Um quadro electrónico, em duplicado, vai dando conta das horas e das temperaturas, e outras utilidades, advertindo os munícipes dos seus direitos e deveres mas, com tantas intermitências, que as pessoas, sobretudo os mais vividos, vão duvidando desta era da electrónica.

Espero que tenham apreciado este pequeno passeio. A rua, essa, merece muitos mais passeios, muitas mais histórias e... muito mais atenção.

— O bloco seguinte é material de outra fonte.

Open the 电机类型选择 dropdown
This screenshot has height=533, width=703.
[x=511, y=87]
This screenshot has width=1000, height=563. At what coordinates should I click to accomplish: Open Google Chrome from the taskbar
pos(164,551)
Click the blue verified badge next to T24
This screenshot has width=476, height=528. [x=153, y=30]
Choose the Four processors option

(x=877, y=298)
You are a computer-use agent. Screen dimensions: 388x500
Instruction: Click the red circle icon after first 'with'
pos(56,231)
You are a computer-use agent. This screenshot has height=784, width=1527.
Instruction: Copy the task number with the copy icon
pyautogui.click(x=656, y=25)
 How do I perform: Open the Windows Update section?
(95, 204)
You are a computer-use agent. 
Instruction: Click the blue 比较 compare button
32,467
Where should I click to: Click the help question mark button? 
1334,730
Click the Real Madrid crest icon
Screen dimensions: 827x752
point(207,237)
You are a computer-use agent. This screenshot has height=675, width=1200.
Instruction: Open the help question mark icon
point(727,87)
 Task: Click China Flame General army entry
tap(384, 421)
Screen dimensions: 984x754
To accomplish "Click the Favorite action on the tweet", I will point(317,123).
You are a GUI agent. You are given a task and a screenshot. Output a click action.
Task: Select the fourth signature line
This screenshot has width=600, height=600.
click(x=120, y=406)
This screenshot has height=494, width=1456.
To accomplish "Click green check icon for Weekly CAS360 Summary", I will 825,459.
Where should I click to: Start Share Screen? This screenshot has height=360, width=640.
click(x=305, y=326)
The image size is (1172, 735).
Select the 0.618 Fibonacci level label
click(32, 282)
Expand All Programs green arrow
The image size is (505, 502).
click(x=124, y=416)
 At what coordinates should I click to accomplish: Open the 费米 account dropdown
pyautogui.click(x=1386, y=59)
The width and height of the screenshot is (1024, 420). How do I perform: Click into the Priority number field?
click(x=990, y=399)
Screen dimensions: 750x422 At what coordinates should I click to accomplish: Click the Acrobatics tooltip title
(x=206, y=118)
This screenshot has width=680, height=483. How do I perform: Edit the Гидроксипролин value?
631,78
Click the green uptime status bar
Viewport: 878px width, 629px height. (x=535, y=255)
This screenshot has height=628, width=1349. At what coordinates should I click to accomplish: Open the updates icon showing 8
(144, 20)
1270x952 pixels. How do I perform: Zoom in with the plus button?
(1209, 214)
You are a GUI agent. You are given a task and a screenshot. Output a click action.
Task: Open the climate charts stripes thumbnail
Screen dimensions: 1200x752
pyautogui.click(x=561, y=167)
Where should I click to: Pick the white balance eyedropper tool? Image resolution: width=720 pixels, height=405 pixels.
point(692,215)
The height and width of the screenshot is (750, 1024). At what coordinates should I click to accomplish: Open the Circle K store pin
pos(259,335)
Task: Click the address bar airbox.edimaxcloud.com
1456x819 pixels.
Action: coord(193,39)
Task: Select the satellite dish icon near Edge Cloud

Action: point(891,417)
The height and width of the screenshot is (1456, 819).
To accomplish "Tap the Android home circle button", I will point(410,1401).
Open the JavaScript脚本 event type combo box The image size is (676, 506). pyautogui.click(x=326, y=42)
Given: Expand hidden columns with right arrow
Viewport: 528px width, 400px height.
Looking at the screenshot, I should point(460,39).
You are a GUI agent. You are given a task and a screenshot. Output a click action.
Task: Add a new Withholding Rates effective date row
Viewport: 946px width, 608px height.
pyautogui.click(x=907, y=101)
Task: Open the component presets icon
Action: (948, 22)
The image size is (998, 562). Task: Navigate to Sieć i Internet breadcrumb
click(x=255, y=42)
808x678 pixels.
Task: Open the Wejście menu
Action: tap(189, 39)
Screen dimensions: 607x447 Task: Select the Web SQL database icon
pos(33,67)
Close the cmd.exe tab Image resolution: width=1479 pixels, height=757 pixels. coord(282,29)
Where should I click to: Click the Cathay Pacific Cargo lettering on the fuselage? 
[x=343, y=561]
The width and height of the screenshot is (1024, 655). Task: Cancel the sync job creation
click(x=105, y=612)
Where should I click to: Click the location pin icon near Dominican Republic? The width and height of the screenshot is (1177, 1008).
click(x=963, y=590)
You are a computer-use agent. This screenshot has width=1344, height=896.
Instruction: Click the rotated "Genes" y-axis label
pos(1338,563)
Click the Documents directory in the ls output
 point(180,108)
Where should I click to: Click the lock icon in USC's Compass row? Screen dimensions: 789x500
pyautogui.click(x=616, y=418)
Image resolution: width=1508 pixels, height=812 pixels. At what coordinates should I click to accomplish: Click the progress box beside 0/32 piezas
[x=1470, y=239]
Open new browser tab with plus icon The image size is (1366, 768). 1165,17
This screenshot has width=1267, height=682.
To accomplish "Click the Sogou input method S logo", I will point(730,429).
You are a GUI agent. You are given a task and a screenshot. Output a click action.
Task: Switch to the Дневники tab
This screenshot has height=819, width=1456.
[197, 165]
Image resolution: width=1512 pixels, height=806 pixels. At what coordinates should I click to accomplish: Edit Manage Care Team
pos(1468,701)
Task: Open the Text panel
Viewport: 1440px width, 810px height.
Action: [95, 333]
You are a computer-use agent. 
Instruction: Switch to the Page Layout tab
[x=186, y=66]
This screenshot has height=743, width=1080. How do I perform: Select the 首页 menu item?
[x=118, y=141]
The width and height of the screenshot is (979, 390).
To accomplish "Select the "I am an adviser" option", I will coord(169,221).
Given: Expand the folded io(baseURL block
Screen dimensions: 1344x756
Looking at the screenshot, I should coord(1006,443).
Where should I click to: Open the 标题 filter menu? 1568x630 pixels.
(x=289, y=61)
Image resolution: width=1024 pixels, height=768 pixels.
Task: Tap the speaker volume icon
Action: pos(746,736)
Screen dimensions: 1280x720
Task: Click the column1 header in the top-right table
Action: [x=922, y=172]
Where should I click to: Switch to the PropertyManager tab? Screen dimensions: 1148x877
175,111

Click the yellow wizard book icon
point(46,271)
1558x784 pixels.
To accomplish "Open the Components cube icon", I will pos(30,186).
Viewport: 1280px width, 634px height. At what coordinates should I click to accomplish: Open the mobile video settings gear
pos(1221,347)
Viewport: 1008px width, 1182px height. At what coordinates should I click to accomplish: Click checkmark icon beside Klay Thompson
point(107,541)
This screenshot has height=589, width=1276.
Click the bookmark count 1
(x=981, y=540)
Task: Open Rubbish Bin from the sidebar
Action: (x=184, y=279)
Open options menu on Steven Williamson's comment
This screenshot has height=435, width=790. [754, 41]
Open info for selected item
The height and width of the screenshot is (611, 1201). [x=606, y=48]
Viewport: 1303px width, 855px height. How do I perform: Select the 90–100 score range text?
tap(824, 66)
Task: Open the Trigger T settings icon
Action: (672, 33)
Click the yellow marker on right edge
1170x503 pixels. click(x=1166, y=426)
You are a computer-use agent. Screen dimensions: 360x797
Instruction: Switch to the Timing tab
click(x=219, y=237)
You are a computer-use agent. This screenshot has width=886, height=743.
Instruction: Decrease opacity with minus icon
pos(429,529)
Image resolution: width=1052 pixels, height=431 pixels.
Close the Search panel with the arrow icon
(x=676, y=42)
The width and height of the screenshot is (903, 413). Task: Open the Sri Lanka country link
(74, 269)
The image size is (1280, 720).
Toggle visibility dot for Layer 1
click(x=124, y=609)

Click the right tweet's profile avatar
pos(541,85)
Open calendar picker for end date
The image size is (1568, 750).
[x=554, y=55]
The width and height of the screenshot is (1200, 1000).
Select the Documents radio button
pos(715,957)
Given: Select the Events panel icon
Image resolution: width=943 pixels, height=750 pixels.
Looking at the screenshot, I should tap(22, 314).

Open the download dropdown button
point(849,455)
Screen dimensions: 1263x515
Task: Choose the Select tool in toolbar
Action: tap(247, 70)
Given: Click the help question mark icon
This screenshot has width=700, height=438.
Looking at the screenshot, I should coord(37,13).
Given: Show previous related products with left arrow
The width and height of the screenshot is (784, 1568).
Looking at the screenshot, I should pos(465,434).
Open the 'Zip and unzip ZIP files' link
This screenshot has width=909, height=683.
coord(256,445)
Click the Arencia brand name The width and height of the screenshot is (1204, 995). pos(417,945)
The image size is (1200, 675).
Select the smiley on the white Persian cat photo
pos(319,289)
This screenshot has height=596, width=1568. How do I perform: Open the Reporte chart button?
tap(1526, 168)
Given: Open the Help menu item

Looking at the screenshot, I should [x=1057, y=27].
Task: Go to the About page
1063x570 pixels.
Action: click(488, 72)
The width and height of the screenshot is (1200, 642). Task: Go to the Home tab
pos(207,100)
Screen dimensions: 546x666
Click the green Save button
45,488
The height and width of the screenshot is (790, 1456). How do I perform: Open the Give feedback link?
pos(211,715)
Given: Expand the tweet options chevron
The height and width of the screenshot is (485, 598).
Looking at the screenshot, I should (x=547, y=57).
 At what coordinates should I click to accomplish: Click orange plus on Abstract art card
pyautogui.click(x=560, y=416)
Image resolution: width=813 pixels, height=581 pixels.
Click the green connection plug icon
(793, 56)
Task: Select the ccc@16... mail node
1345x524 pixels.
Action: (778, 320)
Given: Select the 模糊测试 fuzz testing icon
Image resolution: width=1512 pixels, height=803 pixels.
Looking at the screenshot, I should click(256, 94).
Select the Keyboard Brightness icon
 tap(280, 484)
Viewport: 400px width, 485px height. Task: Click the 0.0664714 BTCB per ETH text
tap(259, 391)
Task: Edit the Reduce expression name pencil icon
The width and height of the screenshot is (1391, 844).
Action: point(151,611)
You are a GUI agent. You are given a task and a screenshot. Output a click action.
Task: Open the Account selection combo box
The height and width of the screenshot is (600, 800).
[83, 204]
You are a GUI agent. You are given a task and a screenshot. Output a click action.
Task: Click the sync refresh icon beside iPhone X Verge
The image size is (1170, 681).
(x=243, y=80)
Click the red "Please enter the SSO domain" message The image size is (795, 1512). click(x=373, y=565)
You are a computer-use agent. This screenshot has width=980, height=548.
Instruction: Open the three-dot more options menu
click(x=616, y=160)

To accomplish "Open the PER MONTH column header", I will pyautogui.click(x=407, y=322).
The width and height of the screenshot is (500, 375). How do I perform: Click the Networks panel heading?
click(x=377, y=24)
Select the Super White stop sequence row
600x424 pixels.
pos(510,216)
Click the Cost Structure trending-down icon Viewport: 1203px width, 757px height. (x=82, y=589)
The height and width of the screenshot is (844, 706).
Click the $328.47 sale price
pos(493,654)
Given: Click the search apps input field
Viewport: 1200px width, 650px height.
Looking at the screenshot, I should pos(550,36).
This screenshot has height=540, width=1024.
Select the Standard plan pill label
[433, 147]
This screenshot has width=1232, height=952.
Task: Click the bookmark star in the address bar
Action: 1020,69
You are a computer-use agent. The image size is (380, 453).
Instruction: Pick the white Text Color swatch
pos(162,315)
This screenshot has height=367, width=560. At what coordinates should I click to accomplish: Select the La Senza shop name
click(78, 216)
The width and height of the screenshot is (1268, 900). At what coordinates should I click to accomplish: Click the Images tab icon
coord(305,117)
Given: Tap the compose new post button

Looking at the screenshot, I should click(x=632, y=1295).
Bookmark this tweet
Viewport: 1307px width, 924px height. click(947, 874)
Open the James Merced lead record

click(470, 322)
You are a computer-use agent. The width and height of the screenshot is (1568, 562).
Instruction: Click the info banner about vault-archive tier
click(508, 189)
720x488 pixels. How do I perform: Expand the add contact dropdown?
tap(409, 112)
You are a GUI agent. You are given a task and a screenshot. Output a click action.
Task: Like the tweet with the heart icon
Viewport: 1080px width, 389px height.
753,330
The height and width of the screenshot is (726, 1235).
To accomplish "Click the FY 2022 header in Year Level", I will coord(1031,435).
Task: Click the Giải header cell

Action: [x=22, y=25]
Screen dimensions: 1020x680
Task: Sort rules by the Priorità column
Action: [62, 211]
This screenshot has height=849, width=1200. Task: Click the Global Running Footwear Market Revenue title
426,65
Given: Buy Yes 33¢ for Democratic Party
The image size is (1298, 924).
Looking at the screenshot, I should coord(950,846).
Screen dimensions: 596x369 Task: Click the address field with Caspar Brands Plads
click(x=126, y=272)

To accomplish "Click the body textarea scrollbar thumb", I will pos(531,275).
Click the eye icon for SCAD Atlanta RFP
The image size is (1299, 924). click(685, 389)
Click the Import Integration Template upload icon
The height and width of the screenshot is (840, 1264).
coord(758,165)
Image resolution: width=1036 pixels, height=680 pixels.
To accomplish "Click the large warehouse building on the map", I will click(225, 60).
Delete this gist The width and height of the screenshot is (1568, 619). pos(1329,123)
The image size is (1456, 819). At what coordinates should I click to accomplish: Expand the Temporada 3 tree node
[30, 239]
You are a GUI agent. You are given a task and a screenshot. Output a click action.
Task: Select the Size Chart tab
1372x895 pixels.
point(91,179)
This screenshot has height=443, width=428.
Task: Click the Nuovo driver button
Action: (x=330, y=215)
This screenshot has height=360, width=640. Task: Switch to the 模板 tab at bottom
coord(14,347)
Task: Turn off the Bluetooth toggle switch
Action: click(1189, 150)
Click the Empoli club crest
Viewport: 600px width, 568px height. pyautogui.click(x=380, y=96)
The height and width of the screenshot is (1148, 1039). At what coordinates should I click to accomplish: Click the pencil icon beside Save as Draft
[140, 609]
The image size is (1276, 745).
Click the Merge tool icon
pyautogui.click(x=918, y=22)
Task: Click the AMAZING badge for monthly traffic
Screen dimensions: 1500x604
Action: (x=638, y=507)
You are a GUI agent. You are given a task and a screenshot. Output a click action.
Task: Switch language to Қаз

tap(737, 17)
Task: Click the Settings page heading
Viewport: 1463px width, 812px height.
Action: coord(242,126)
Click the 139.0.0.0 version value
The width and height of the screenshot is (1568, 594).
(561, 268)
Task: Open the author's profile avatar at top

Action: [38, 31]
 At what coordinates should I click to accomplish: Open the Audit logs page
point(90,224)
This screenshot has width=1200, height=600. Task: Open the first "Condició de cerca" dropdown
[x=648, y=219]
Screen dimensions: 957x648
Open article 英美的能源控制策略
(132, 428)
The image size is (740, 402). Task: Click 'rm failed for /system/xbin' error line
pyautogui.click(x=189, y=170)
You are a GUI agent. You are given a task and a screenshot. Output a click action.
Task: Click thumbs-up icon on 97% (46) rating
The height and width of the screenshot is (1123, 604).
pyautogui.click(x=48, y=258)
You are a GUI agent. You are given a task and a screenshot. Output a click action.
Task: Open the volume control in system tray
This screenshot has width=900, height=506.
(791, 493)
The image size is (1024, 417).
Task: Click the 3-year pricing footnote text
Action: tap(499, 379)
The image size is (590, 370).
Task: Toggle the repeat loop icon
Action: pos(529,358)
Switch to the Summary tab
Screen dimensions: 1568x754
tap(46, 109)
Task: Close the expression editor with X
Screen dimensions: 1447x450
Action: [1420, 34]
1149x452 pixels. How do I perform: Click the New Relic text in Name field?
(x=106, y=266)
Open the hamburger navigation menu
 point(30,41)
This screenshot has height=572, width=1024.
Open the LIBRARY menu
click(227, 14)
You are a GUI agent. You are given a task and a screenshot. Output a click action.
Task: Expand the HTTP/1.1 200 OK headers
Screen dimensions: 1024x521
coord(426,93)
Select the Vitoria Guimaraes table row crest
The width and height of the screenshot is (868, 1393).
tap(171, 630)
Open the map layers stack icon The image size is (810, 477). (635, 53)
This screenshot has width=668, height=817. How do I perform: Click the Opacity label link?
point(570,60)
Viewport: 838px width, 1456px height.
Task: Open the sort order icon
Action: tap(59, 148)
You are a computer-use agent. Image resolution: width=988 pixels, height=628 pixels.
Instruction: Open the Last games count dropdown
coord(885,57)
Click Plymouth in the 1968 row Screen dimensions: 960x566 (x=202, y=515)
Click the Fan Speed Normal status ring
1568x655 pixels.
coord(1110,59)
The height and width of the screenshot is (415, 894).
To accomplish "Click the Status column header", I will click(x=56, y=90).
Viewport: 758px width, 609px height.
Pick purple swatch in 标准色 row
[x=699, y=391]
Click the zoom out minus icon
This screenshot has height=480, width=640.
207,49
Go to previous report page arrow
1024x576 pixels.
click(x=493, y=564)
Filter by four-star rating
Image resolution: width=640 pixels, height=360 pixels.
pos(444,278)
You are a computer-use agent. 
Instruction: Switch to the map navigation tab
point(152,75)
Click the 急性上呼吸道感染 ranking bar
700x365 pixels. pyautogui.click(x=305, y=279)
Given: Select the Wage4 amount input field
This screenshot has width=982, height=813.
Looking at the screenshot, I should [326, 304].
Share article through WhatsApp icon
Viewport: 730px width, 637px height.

1 - Itinerário de El-Rei D.Sebastião - p.268

A Porta de S. Roque, onde hoje se encontra o edifício da Câmara, dava passagem aos marítimos e outros trabalhadores que no outro lado do rio davam assistência às armações. Esta porta ficava em frente à Ermida de S. Roque, situada na outra margem do rio e cuja fundação é atribuída a milaneses e sicilianos que desde o reinado de D. Afonso III vinham pescando na nossa costa. Tendo sido erigida na outra margem do rio, a ermida atesta a dinâmica da ocupação dessa área, havendo, por outro lado, provas da existência de um estaleiro naval que aí laborou até 1930. Num armazém aí situado, ainda podemos observar vestígios dessa ermida.

Da descrição efectuada resulta uma imagem inequívoca de uma rua bastante animada, ao longo de toda a sua história, mesmo antes da construção do edifício da Câmara que ostenta uma data errada na verga de pedra da sua porta principal, pois é certo que a demolição da Porta de S. Roque foi efectuada em 24 de Abril de 1832 e só depois desta data poderia ter sido construído, nesse local, o edifício da Câmara.

Os tempos mudaram, os problemas de trânsito e outros foram surgindo e as soluções, não sendo as melhores,

permitiram as agressões ao património edificado.